JAKARTA-RADAR BOGOR, Awal Ramadan sudah ditetapkan oleh pemerintah, yakni 13 April 2021 hari ini. Penetapan ini diumumkan setelah diselenggarakannya Sidang Isbat Awal Ramadan 1442 H/2021 M.

Ketua Majelis Ulama lndonesia (MUI) Abdullah Jaidi pun mengingatkan bahwa ketika berpuasa, vaksinasi Covid-19 tidak akan membatalkan ibadah seseorang.

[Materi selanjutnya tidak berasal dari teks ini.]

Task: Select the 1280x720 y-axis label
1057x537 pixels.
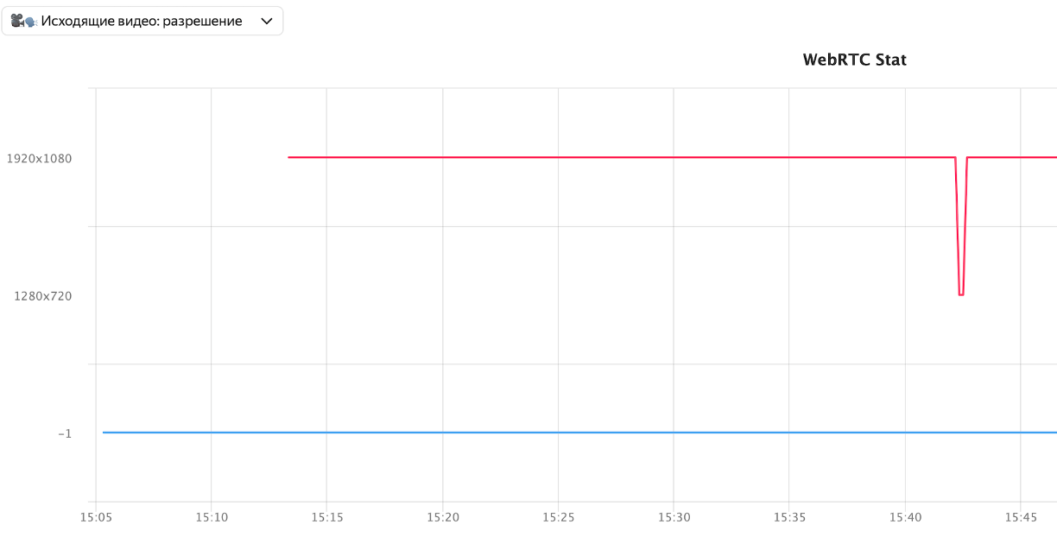Action: click(x=43, y=296)
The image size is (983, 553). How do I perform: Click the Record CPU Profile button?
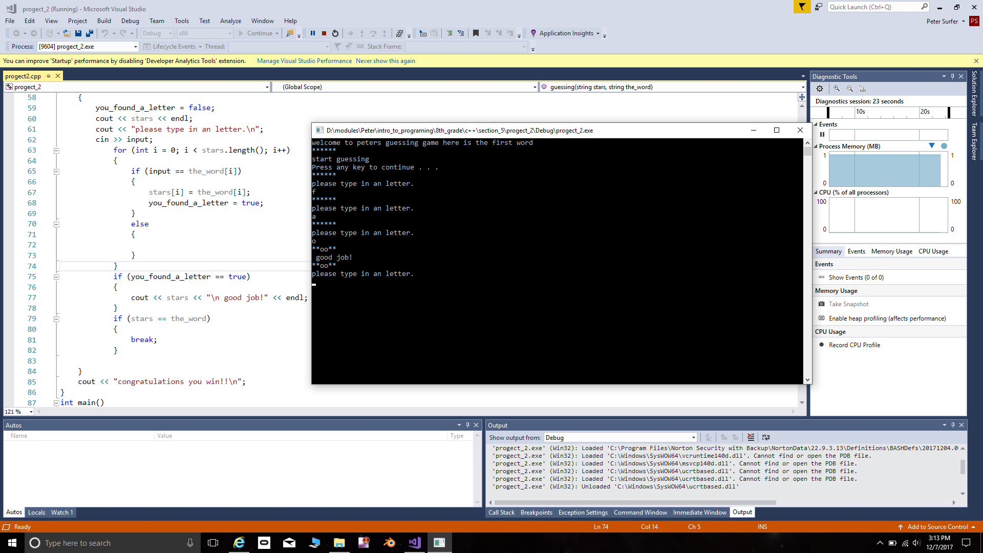pos(854,345)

Adapun hal itu ditetapkan dalam Fatwa MUI Nomor 13 Tahun 2021 tentang Hukum Vaksinasi Covid-19 Saat Berpuasa.

“Berkenaan dengan vaksin ini di bulan Ramadan, intinya bahwa orang yang sedang berpuasa tidak membatalkan puasanya kalau divaksin,” ujarnya dalam siaran YouTube Kemenag RI, Senin (12/4/2021) malam.

universitas pakuan unpak

Meskipun begitu, tenaga kesehatan yang melakukan penyuntikan vaksin juga perlu memperhatikan kondisi kesehatan daripada orang tersebut. Jika berbahaya, maka jangan divaksinasi.

“Jadi intinya bahwa tenaga medis itu harus memperhatikan ini, walaupun fatwanya membolehkan, artinya membolehkan atau tidak membatalkan, tapi tergantung kondisi masing-masing,” imbuhnya.

Sebagai informasi, dalam fatwa tersebut di Pasal 1 dijelaskan bahwa vaksinasi adalah proses pemberian vaksin dengan cara disuntikkan atau diteteskan ke dalam mulut untuk meningkatkan produksi antibodi guna menangkal penyakit tertentu. Lalu, injeksi intramuskular adalah injeksi yang dilakukan dengan cara menyuntikkan obat atau vaksin melalui otot.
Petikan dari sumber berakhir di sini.